Acá en la oficina todo sigue con la chatura de
siempre: comenzar la jornada desayunando (el momento que más disfruto del
trabajo), los chistes con mis compañeros, la misma tanda de oficios judiciales
con pedidos de los jueces y abogados, casi similares reclamos por parte de mi
jefe, en suma…Pero no puedo soslayar que algo cambió profundamente en mis días
desde que una persona muy particular ingresó en ellos: Eliseo Ruckert, el
arquitecto quincuagenario que fuera una esponja para mi sueldo. Nos reencontramos
gracias a los milagros de la Internet después de diez años sin tener noticias
uno del otro. Su vida seguía casi tan estática como siempre, con la novedad de
que Sonsoles, su única hija –que la última vez que nos vimos tenía ocho años -,
ahora era una adolescente con más carácter que desarrollo físico. Y su sequía
laboral…El padecía las consecuencias de no saber liderar grupos humanos, algo
fundamental en el ejercicio de la arquitectura. Por lo que toda obra que
comenzaba terminaba por frustrarse por supuestas causas contingentes (como el
incumplimiento de albañiles, carpinteros, etc.), y sus clientes optaban por
contratar a otro profesional. En esas circunstancias fue que nos reencontramos
con “Eli”, como yo solía decirle cariñosamente.
A los pedidos de ayuda financiera para pagar los
gastos varios de Sonsoles, le siguieron los préstamos para saldar el alquiler
del hogar, ya que su casa de siempre la ocupaba Domitilia, su ex esposa, y
según el acuerdo judicial al que habían arribado. Ocurría que la joven Sonsoles
había elegido vivir con su padre porque Domitilia sufría de alteraciones
mentales que la volvían una mujer peligrosa y difícil de sobrellevar. En ese
contexto decidimos –después de nueve meses de filtreos-, intentar una
convivencia en su casa de calle Zeballos mil trecientos veinte, para comodidad
de los dos, dada la frecuencia cada vez mayor con que nos veíamos y la generosa
distancia que separaba a ambos hogares. Tengo la seguridad de que podríamos
haber echado raíces allí de no haber sido por los ataques de celos de la
jovencita.
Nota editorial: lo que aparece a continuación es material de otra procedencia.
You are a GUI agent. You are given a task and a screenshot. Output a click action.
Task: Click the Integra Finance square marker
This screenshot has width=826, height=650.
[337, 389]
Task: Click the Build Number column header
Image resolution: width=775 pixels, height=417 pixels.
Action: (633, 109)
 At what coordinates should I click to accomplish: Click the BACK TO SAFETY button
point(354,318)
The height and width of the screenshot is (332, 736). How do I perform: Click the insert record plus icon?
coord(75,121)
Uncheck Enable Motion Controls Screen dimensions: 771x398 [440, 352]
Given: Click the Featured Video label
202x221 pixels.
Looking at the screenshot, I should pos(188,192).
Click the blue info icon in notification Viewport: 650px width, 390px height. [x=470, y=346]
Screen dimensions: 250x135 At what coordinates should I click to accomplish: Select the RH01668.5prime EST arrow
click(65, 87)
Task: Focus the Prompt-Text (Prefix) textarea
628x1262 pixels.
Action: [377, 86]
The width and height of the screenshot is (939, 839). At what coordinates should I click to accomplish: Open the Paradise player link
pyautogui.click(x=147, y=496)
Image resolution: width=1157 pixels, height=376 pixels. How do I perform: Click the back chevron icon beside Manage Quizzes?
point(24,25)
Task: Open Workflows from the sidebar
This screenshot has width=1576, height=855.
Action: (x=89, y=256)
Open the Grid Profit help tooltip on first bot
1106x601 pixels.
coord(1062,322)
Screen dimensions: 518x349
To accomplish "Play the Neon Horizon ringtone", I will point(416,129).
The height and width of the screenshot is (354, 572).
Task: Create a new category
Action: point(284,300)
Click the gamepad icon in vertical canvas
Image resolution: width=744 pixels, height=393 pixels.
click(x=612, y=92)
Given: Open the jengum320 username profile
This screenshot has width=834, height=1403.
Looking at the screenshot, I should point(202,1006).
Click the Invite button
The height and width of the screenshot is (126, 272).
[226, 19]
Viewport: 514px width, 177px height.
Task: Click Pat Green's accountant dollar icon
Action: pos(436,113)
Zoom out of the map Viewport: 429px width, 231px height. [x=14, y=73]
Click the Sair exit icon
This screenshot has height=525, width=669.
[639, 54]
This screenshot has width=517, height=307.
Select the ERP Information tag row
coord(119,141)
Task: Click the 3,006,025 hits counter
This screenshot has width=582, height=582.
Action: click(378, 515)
Desde que instalé la valija en el dormitorio, la muchacha no dejaba
de atacar a Eli por las nimiedades más variadas, situación que me ponía de mal
humor y me situaba en la incómoda postura de permanecer neutral, ya que la muy
astuta me negaba todo tipo de participación y hasta me había retirado el
saludo. Sólo agregaré que a esta convivencia fallida de dos meses, le siguió un
injusto maltrato de él hacia mí, cuando decidí dejar de ser la monja caritativa
que encubría con dinero su falta de apertura social y liderazgo en las
construcciones edilicias. La bomba estalló en el viaje que programamos a
Santiago de Chile, reservado para pasar quince días juntos, y que sólo duró
dos, cuando después de la quinta discusión decidí volverme sola.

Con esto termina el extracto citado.